新型コロナウィルス感染・《医療崩壊の危機》

 厚生労働省のホームページによると、4月13日12時現在、PCR検査実施人数は78702人で、感染が確認された者(陽性者)は7255人であった。感染者の検査実施人数に対する割合は9.2%である。つまり、今、国民全員が検査を受けたと《仮定》すると、1億2千万人のおよそ1割弱、1200万人弱が感染しているという計算になる。つまり、100人に9人、10人に1人弱の割合で感染者がいるのだから、密閉した空間に密集し密着することは、極めて「あぶない」ということになる。そのことを《強調》しなければ、人々には通じない。
 一方、感染しても8割が快復するともいわれている。だとすれば1200万人のうち960万人は快復する。240万人が入院治療を必要とし、致死率2%として、およそ4万人が落命するという計算も(机上では)できる。
 これが《最悪のシナリオ》だと思われるが、現状はどうか。
陽性者7255人のうち87.5%に当たる6354人が「入院を必要とされている」が、その51.5%に当たる3276人は「軽中度症状者」だ。「人工呼吸器を装着または集中治療を受けている者」は135人、要入院者の2.1%に過ぎない。当面の医療は自力回復が困難な重篤者に集中されなければならない。しかし現在、その対象が135人とはあまりにも少なすぎないか。入院待機中の148人を合わせても283人である。そ
の程度のベッド数を確保できぬはずはない。厚生労働省のホームページによれば、「感染症病床を有する指定医療機関は全国で351あり、ベッド数は3502床と示されている(結核の指定機関は99あり436床)。ただし、1機関(病院)は全国に点在しており、しかもそこのベッド数は1~2床程度なので、入院待機中の148人がすぐに治療を受けられるかどうかは不明である。そこらあたりが《医療崩壊》の実態かもしれない。
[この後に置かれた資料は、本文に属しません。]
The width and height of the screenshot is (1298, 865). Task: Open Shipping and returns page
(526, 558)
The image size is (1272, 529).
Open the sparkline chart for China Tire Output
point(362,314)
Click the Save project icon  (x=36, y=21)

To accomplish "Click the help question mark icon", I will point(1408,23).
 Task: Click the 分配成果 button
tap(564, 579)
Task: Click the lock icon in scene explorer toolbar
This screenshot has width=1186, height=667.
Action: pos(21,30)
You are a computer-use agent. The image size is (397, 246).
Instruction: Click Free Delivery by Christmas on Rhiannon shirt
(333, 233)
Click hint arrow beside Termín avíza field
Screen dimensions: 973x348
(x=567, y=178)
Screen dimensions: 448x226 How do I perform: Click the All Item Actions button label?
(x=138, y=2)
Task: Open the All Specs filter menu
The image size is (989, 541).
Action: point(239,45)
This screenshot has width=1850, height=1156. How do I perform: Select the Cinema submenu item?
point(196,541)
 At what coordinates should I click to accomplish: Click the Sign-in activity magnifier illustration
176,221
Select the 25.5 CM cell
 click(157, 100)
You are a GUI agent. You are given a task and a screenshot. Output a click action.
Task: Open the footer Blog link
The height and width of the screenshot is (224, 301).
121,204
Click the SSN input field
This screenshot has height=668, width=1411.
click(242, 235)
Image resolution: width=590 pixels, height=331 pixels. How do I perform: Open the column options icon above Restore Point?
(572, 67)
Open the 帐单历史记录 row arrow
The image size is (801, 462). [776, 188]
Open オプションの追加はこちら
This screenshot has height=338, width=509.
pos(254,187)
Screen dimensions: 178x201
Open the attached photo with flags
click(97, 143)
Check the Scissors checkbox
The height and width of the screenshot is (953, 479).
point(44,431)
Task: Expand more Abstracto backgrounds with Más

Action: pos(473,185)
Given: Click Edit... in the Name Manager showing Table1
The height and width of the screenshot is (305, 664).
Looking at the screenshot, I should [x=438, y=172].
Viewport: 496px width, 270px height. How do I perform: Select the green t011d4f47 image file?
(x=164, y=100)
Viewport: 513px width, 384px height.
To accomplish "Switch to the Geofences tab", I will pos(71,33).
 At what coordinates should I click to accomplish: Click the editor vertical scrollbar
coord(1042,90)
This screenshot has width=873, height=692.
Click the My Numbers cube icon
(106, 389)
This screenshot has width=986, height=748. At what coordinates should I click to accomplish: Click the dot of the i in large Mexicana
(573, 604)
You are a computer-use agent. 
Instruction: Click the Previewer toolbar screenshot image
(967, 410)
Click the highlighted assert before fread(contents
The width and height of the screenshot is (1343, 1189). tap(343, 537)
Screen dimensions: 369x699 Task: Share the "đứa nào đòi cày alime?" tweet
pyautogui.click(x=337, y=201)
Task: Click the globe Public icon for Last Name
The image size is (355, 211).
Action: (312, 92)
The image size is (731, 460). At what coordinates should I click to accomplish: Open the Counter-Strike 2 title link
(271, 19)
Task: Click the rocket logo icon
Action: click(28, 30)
 世界各国に比べて、日本の感染者数、死者数は圧倒的に少ない。それは、検査件数も圧倒的に少ない(桁が違う)のだから、当然の結果であろう。今後、潜在している感染者が、さらに感染を拡大させ、結果として2100万人まで膨れあがらないように《祈る》他はないが・・・。せめてもの救いは、死者数はG7の中で(おそらく)最少、致死率も4月13日現在、フランス15.0%、イタリア12.7%、英国12.5%、中国4.0%、米国3.9%、ドイツ2.2%、トルコ2.1%に比べて、日本は最少の1.8%に抑えていることであろうか。ただし、他の肺炎による死者の中に、新型コロナウィルス感染による死者が含まれていない限りだが・・・。